By this time Mike Devery had become, because
of his own ingenuity and our phenomenal success, “the golden haired boy” of the
Millers’ circuit. He was promoted to a high place at the brewery and father
Nick continued on at the Pacific as both licensee and manager. Mike’s last act
before leaving was to invite all of us to the Millers’ Ball held at the Oceanic
Hotel at Coogee, the flagship of the Millers’ Hotel chain. Not many bands were
invited as guests to the Millers’ Ball. His other motive for including us,
apart from friendship, was to get us to play and show off our talents. As
usual, we didn’t let him down.
Much to the disgust of the resident
bandleader, Johnny Wade, they loved us and Mike Devery once again proved his
success. He was a good friend to the band and I will always remember him for
pulling us out of the 1962-1963 doldrums. The Millers’ Ball raged on through
the night with most of us getting totally pissed. It was on the way home from
the Oceanic, that the proverbial ka-ka hit the fan.
The Ford Customline was the first V8 I had
ever owned. I loved it but I drove like a maniac. I blame myself mostly for
what happened that night on the way home. We were going past Randwick
racecourse on Alison Road. I was in the inside lane, with Leon and Michael as
passengers. Sandy, in his Triumph Herald was in the middle lane and the fast
lane was as yet, empty. Sandy started to burn me off. “Let him go, Jon,” said
Michael.
“You don’t think I am going to let him burn
me off in that heap o’shit do ya?” I yelled through a drunken haze, sticking
the boot into the Customline up the inside lane. All of a sudden, up the fast
lane comes our cellarman from the Pacific, George Glassic, in his
Falcon-fucking-Futura, about to take us both on the outside. A traffic island
came up, George cut off Sandy, Sandy cut off me, me mount gutter and me hit
telegraph pole!
We hit at about 50 miles an hour and the Ford reared up on its front wheels and snapped the telegraph pole in two. All the musical instruments came rushing through the back seat from the boot. Leon banged his head on the dashboard, I broke off the ignition key with my knee and hurt my wrists while Michael continued on at 50 miles an hour through the windscreen. All I could think of was fire and getting out as soon as possible. Fortunately, my door was opened by Lonnie Lee, who just happened to be driving past on his way to Leon’s place, ironically just around the corner. I stumbled out a whole lot more sober than I’d stumbled in. Leon got out okay on his side. We were all in the front seat. Michael was already out - well and truly out!

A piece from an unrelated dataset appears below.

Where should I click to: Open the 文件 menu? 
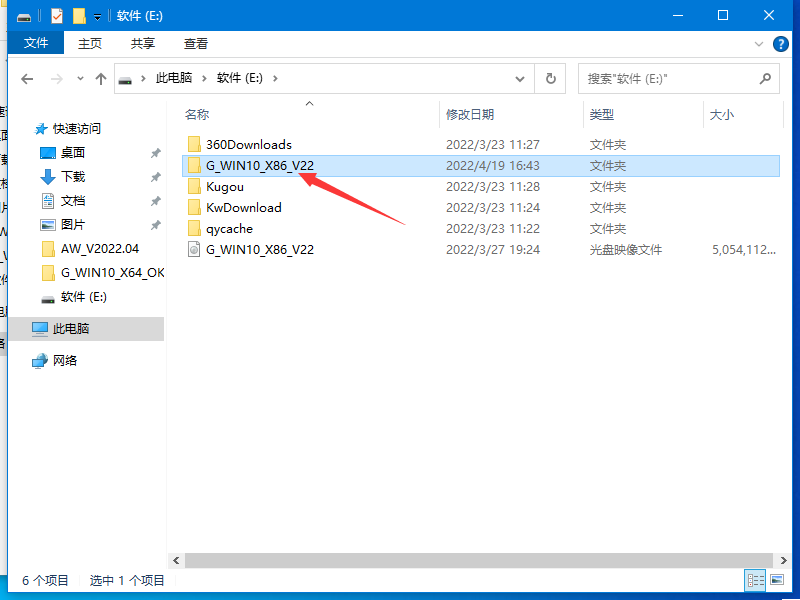click(x=36, y=43)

“He’s cut his jugular!” yelled some fuckwit
out of the “accident appreciation society”, which of course, had gathered to
the fray. Fortunately, Michael was unconscious (or more so than usual!) and
didn’t hear this piece of sound medical knowledge, otherwise he probably would
have chucked in the towel right then and there.

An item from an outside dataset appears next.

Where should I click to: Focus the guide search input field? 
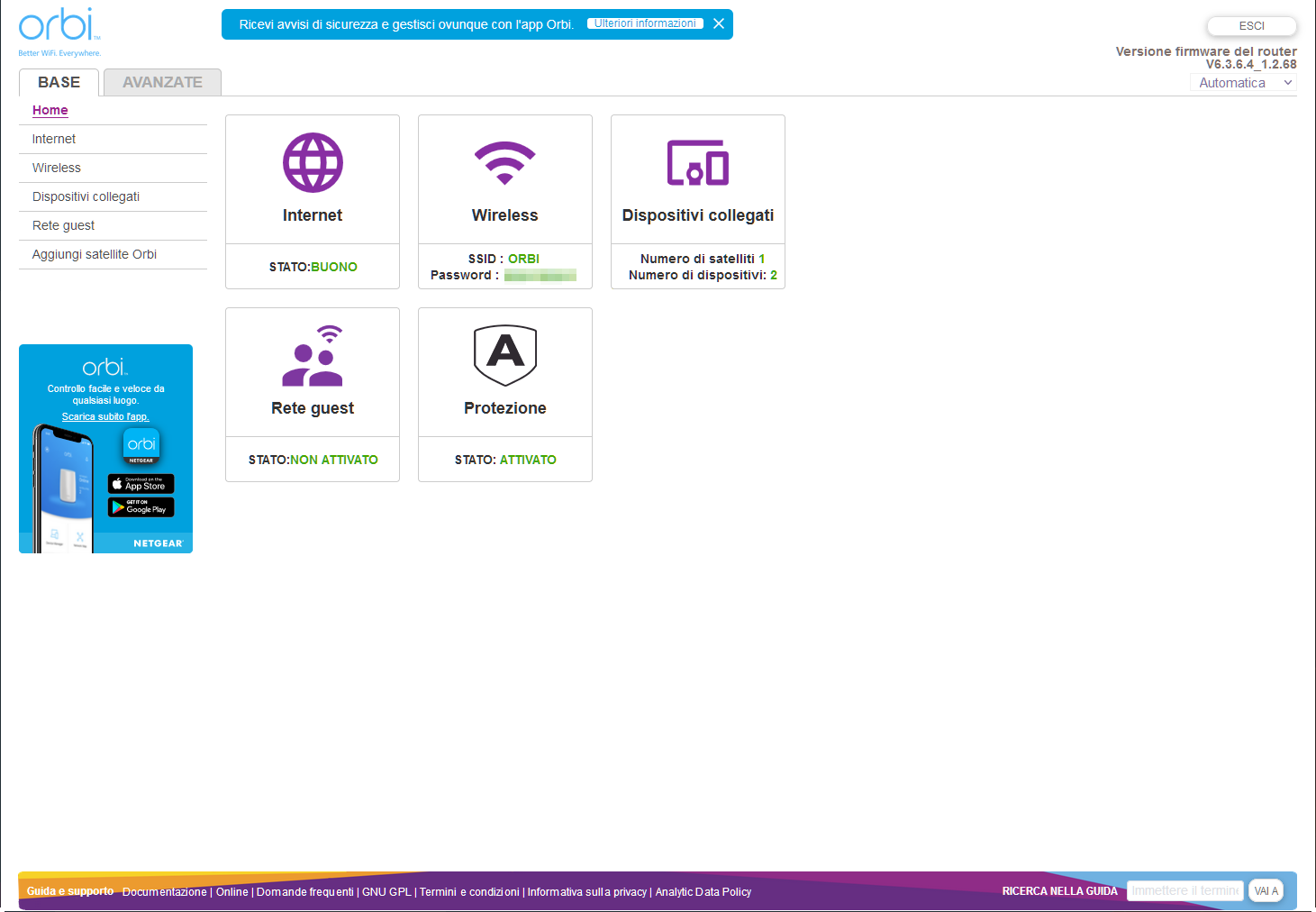pos(1184,890)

We were taken to the hospital at Randwick.
Leon and I were allowed to leave but Michael wasn’t. He had fifty-six stitches
and was still finding pieces of glass in his head years later. Thank God, he
wasn’t scarred and we were all lucky to be alive. I wish they still built cars
like they used to. That solid Ford saved our lives. I learned some important
lessons that night: don’t burn up the inside lane, or be very careful if you
do, and don’t drive when extremely pissed!
“Pissed?
I told you not to mention that, Leon!”
“We’ll
see you in court, Jon!” said Leon and Michael.